Stores regularly offer students discounts on school supplies. Banks waive service charges for students and are soft on overdrawn accounts. A City Bank and Trust Company executive had the entire school to his farm for a picnic.
 
"We're proud and pleased to have them," Natchitoches Mayor Joe Sampite said, "Their presence increases our quality of life."
 
He said the school has brought new Jobs to the area. And, he said, 200 sets of visiting parents are a boost for the city's motel and restaurant business.
 
Through area churches, most students were matched with host families.
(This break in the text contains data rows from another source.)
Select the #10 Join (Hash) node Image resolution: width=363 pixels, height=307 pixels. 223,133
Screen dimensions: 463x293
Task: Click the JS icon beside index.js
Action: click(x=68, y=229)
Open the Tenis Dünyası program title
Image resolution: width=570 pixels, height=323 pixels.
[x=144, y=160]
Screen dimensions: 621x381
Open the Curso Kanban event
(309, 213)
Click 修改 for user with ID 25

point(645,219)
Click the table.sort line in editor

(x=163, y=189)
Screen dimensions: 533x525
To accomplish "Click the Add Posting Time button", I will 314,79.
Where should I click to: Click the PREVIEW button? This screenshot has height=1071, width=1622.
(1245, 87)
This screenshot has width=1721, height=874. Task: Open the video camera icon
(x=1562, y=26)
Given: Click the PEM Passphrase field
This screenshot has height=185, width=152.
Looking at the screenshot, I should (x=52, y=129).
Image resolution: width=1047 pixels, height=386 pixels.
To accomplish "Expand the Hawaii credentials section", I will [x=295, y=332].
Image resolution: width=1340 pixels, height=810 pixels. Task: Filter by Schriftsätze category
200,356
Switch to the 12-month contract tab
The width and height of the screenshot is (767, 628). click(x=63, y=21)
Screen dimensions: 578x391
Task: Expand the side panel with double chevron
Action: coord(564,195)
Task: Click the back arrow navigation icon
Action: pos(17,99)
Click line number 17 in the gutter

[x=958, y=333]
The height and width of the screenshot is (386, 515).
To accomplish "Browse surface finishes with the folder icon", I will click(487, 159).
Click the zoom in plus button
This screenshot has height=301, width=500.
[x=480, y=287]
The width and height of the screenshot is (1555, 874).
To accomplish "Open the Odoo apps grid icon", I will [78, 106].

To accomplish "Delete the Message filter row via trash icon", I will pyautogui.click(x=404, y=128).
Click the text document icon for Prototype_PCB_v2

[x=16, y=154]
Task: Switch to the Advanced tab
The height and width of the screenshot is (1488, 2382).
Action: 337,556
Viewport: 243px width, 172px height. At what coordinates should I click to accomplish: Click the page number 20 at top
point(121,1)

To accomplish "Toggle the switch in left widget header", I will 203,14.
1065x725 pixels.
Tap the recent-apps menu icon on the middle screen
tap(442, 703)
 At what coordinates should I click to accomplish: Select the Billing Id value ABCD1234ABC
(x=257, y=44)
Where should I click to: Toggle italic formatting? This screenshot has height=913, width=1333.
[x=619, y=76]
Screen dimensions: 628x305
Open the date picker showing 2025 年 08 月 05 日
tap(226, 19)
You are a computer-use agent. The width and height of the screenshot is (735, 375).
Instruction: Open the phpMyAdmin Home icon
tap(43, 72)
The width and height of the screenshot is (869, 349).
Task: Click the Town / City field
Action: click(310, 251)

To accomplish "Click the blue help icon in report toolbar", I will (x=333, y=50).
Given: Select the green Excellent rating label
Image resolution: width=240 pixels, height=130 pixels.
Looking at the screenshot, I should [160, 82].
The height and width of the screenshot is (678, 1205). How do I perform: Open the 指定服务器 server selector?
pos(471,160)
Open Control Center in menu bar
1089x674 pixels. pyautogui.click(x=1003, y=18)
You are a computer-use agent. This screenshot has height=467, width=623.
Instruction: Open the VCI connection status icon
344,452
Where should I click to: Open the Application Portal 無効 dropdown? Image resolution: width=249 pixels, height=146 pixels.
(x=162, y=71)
Whether the host families take students to church, or have them over for Sunday supper, students say the arrangement makes it easier to be away from home.
 
"It's a family while you're here," said Mitzi Harris of New Orleans. "I can walk right around the corner anytime and they're there for me."
 
"We from New Orleans live so far away, we get a lot more homesick than other people," said Hai Bui. "We don't get a chance to go home very often."
 
Janine Gray of New Orleans figures that if she goes home only once a month on the weekend when all students are required to leave, she will have paid Continental Trailways $328 by the end of the year.
 
Sara Delk once counted more than 20 movie theaters in the vicinity of her home in Gretna. In
Natchitoches, she laments, there is only one.
 
But to students such as Patrick Breaux of Leonville, whose sophomore class had fewer than 50 students, Natchitoches seems like the big city.
 
"It was like this big door being opened," Breaux said.
 
"I never even heard of Natchitoches," Mitzi Harris said over a dinner of ham, mashed potatoes, corn, milk and a chocolate brownie in the school dining hall.
 
"Are you sure that's in Louisiana?" Janine Gray recalled asking when she applied for admission. "Now, how many people know where Natchitoches is?"
 
"Two hundred and six" Harris chimed in.